The Triumph of Astana explores this process guided by the very questions of cultural identity and prestige projects as a communicative means of political agendas. But the film neither tries to explain nor criticize what is happening, but painstakingly observes in order not to adopt a perspective that might be seen as local affirmation or Western arrogance respectively. It rather inherits the role of a flaneur as it appeared in 19th century Paris and later was described by Walter Benjamin. The film visits places, follows people, gives them the opportunity to express themselves and thereby the audience the chance to form an own view.

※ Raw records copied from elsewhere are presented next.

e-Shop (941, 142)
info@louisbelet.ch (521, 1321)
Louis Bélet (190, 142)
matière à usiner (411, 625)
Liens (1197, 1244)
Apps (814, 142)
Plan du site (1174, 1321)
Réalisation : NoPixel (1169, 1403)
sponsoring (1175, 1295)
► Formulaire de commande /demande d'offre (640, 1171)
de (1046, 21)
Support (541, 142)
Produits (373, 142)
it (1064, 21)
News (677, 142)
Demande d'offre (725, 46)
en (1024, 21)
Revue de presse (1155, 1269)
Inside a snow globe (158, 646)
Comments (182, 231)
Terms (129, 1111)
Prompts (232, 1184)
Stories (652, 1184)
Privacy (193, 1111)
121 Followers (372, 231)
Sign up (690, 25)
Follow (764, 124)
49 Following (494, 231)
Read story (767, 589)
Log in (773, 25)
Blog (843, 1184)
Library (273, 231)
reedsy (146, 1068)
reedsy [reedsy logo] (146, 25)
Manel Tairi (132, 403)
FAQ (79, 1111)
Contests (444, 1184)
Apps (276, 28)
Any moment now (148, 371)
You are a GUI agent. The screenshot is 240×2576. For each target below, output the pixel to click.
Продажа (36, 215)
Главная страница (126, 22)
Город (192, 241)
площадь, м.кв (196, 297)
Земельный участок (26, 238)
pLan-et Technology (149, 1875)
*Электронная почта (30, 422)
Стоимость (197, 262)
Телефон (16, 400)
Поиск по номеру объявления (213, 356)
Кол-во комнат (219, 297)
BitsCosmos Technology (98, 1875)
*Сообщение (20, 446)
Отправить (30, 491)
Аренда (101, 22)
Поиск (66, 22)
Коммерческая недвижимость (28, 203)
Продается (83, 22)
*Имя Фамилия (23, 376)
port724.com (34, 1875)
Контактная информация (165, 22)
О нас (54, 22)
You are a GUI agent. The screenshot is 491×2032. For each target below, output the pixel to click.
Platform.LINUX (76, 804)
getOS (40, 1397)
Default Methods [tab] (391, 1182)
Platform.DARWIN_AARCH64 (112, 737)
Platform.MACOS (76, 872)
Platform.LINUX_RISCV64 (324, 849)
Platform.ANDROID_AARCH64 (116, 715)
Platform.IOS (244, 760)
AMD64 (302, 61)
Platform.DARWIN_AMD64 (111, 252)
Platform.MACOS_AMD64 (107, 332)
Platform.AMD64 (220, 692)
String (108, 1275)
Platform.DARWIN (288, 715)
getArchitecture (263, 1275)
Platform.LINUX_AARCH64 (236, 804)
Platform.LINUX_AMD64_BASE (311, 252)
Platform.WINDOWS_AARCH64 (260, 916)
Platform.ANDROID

Among the locations the film takes us to are the ubiquitous construction sites. In this state the buildings still seem accustomed – some quality they loose once finished and a part of the cityscape. One of the sites is a prospective entertainment and shopping center designed by Sir Norman Foster’s office. The project is delayed and features an ambitious tent construction. People, who can afford to have doubts, do question whether it ever will function properly. Most other buildings are by architects nobody really knows. Maybe that’s just fine as the buildings have some engaging gushiness about them that doesn’t ask for an author. The President’s palace looks like an oversized Muslim counterpart of the White House in Washington. The Ministry of Trafic with its oval foot print already was called ‘The Lighter’ before its top floor catched fire some years ago. And there’s The Triumph of Astana, the most prestigious apartment complex in town that simply shouts out Stalin. At least that’s what foreigners hear, when they come to Astana. For locals its nice, impressive and state-of-the-art as its just looks like the recently built Triumph Palace in Moscow. So it ain’t a copy but the copy of a copy. Does that make it less or more original? We see people traveling, working, playing with their kids in the courts of old and new panel building blocks. And we see them strolling around on the Left Bank as the new government district is called. They adopt these places, take pictures of themselves in front of key buildings or the numberless models of the city. The city models are a main attraction for Kazakh tourists. They give them the opportunity of virtual trips not to distant countries but to their own prospected future.